Accent Short Cuts

Hi, I normally use Microsoft Word for text editing but have switched to using Pages.

Writing in French and Spanish I need to use a lot of accents in my typing.

Previously, with MSWord I'd just press *alt + 0164* on the D-pad if I wanted a Spanish +n with a squiggle+.

Can anyone help me with the accent shortcuts in Pages because I don't want to forever be going *edit>special characters*

Thanks in advance.

Mac OS X (10.5.6)

Posted on Apr 16, 2009 12:31 AM

Reply
26 replies

Apr 16, 2009 3:27 AM in response to Charlie_Potatoes

Apple has always had a method of associating accents with their most commonly attached letters.

á é í ó ú are made by typing opt e then the vowel

ä ë ï ö ü are made by typing opt u then the vowel

â ê î ô û are made by typing opt i then the vowel

à è ì ò ù are made by typing opt ` (above the tab key) then the vowel

ñ is made by typing opt n then the letter

There are many more including the Scandinavian å ø which are just the option + the vowel.

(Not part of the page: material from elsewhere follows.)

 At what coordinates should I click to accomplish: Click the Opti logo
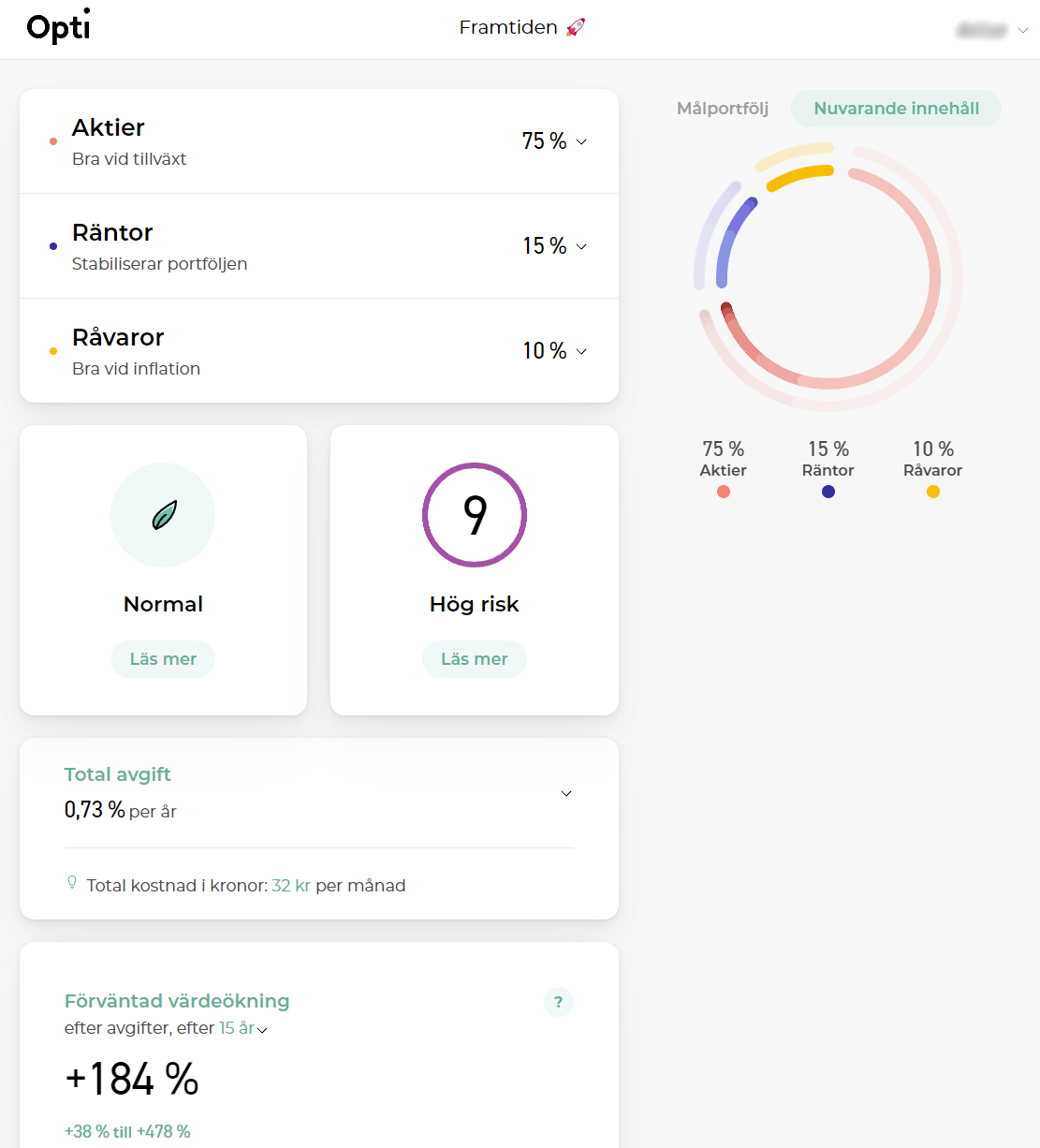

The same with ç ß ∂ ƒ µ etc.

Unlike in Windows, this is System wide including the Finder and worth learning, not that it is hard because it is regular.

Peter

Apr 16, 2009 3:26 AM in response to Charlie_Potatoes

Hi Charlie,

Anything available directly from the keyboard can be seen using Keyboard Viewer, found in the Input Menu section of the International Pane of System Preferences.

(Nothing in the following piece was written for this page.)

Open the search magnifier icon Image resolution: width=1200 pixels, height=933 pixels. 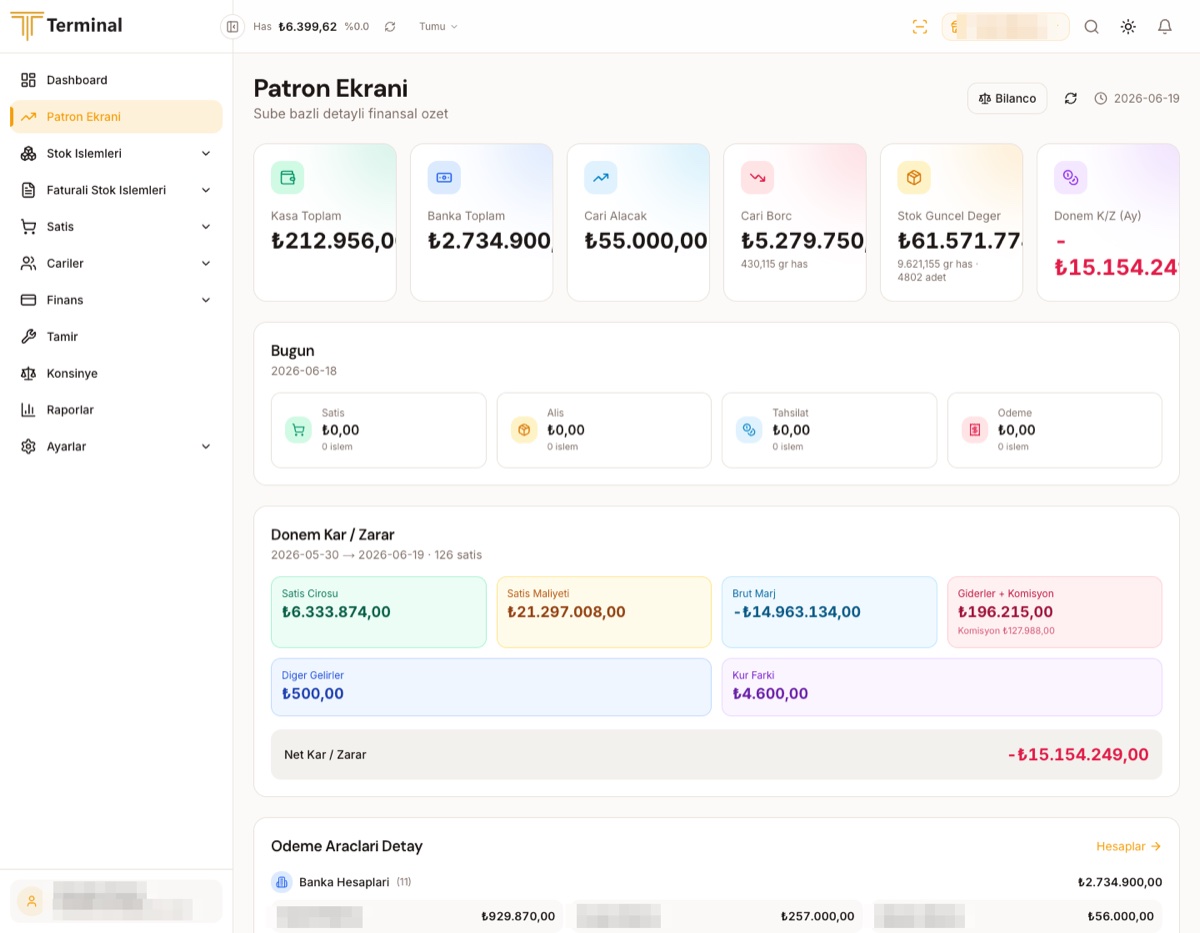(x=1091, y=27)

How you get the accents depends on the keyboard layout you are using (and possibly on the coding of the font you are using).

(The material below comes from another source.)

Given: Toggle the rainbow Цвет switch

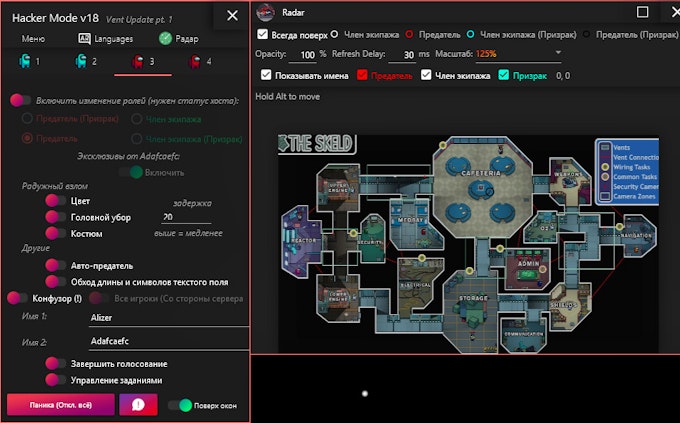Looking at the screenshot, I should [55, 201].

On the US or Canadian layouts you can get these special characters:

à é ü î ñ å ç

The last two are single stroke key combinations - option-a and option-c

The others are two stroke combinations - option-accent, then letter
The first stroke produces a zero-width accent character, then the second produces the letter that sits under the accent. The accents can be applied only to letters that would use that accent.

Accent keys are option plus the letter that is shown with the accent (e, u, i and n), and ` for the accent over the first a.

For more about adding accents, see Mac Help (in the Help menu when you are in the Finder) and search "adding accent marks".

Regards,
Barry

Apr 16, 2009 3:31 AM in response to Barry

Barry,

The option accent method is not achieved by assembling 2 characters, as you can easily test by nudging the cursor through the characters.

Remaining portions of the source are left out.